In Iran's first reaction to the attack on author Salman Rushdie, its government official denied on Monday that Tehran was involved in the assault on the notable author.
Foreign Ministry spokesperson Nasser Kanaani said nobody has the right to accuse Iran of the incident.
Kanaani said that Iran did not "have any other information more than what the American media has reported.” The West “condemning the actions of the attacker and in return glorifying the actions of the insulter to Islamic beliefs is a contradictory attitude,” he added.
Rushdie, 75, was stabbed Friday while attending an event in western New York. He suffered a damaged liver and severed nerves in an arm and an eye, his agent said. He was likely to lose the injured eye.
Also Watch| Salman Rushdie stabbing suspect sympathetic to Iran military: report
His assailant, 24-year-old Hadi Matar, allegedly sympathetic to the Islamic Revolutionary Guard Corps, a branch of the Iranian Armed Forces, has pleaded not guilty to charges stemming from the attack through his lawyer.

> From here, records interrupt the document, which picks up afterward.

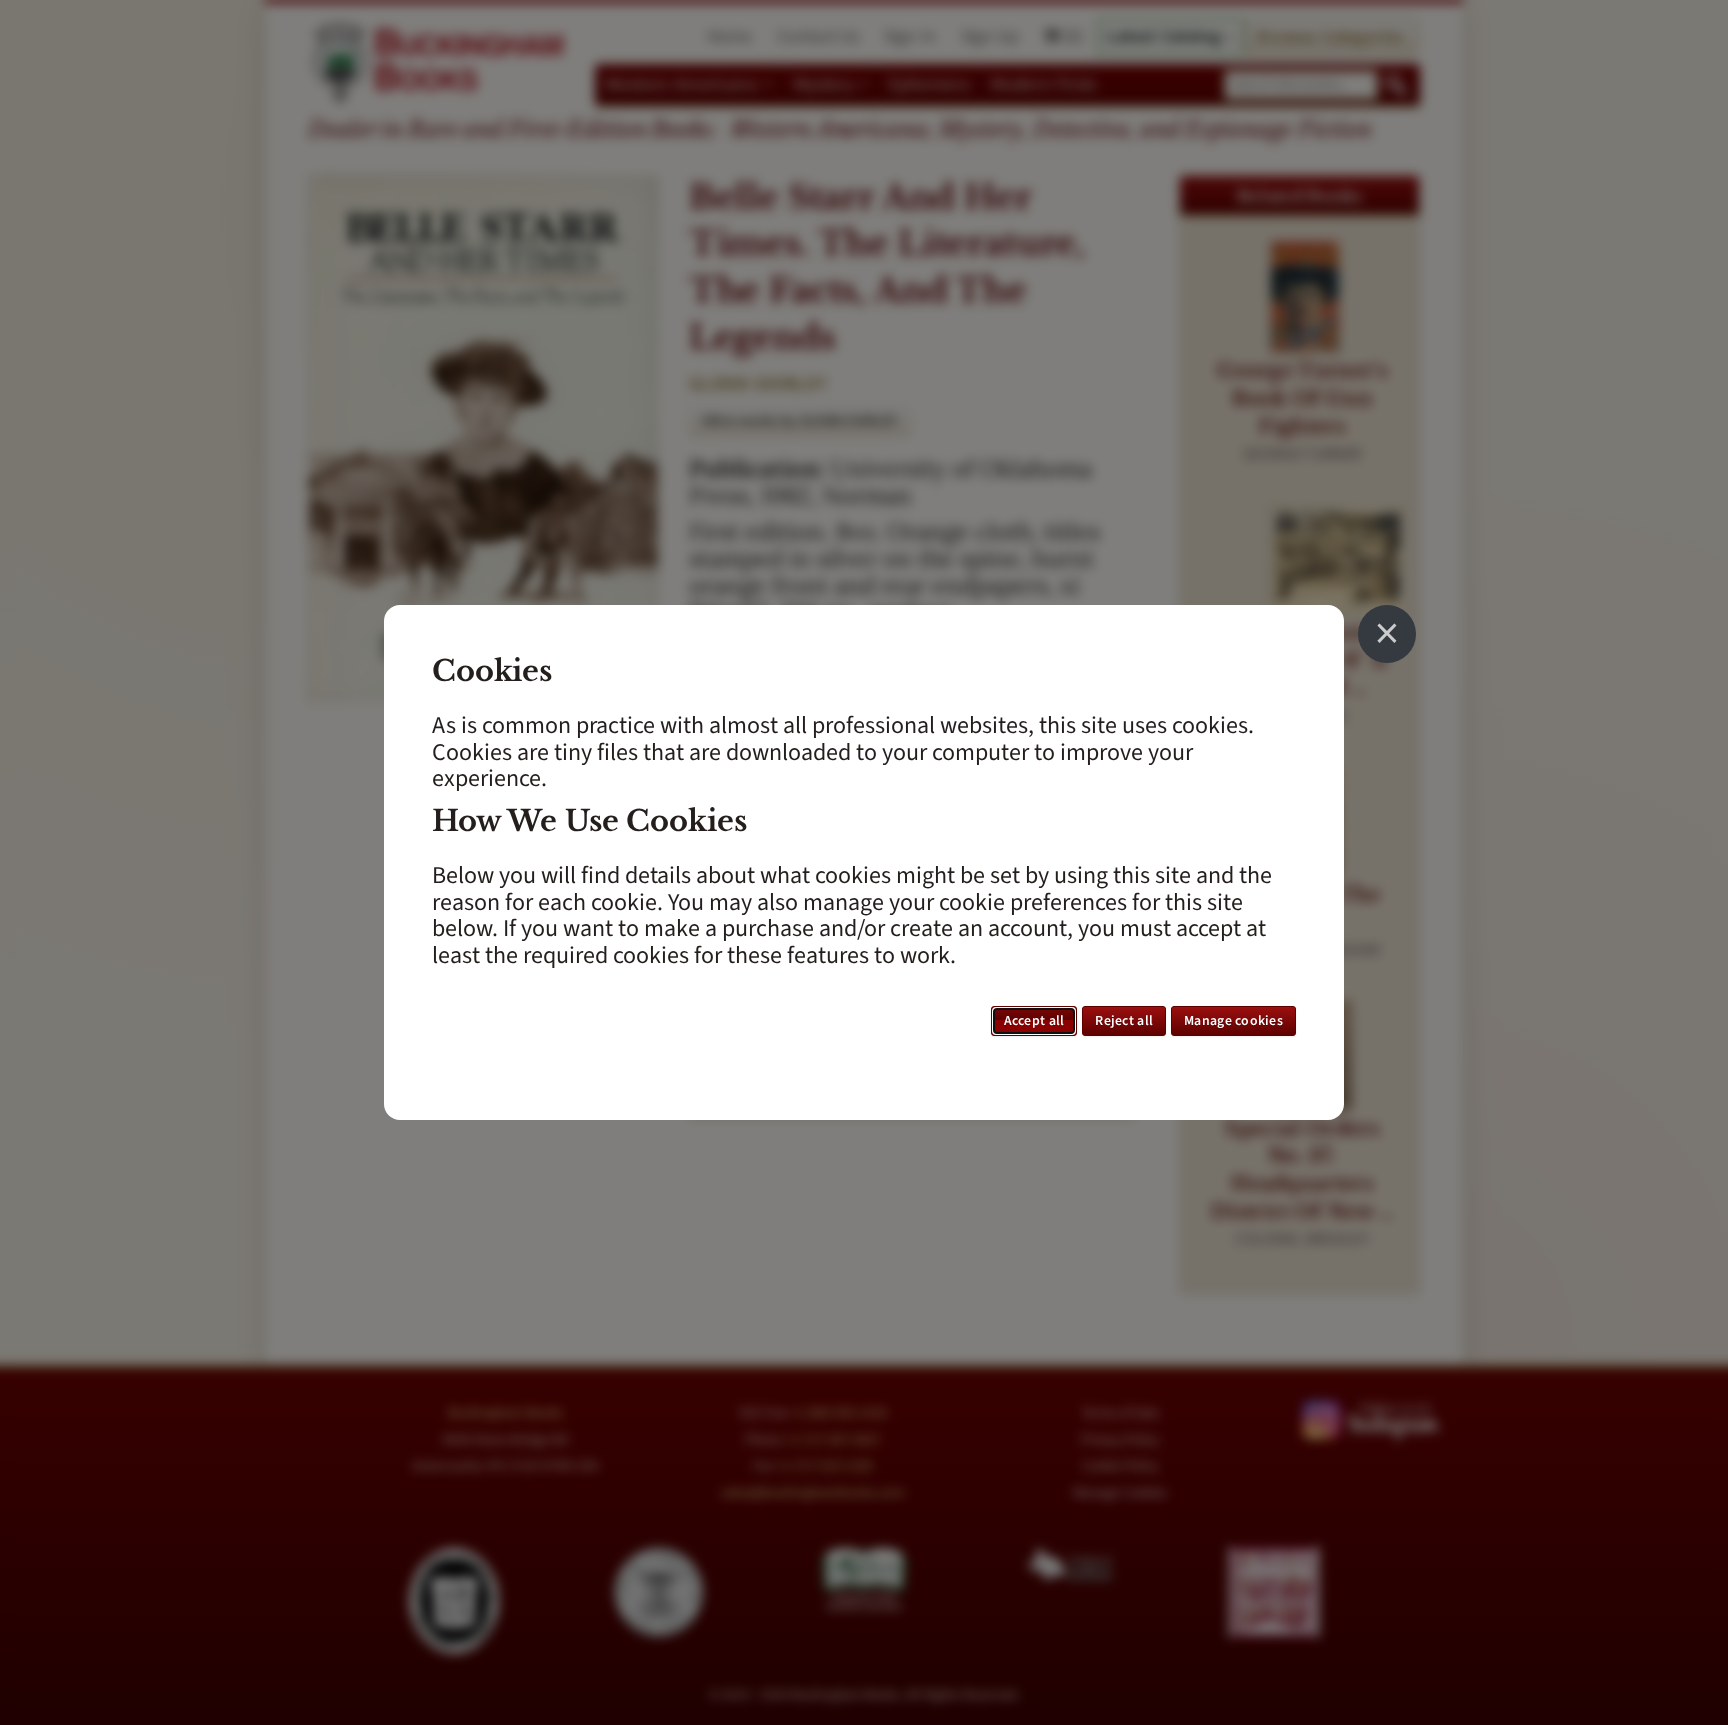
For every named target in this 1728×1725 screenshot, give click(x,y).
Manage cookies (1233, 1021)
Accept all (1034, 1021)
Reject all (1124, 1021)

Former Iran Supreme Leader Ayatollah Ruhollah Khomeini had issued a fatwa on Rushdie in 1989 demanding his death. The Islamic edict came amid a violent uproar in the Muslim world over Rushdie's novel 'The Satanic Verses' which some viewed as blasphemous.
A semiofficial Iranian foundation had put up a bounty of over $3 million for the author, though it has yet to offer any comment on the attack.
While fatwas can be revised or revoked, Iran's current Supreme Leader Ayatollah Ali Khamenei who took over after Khomeini has never done so. As recently as February 2017, Khamenei said: “The decree is as Imam Khomeini issued.”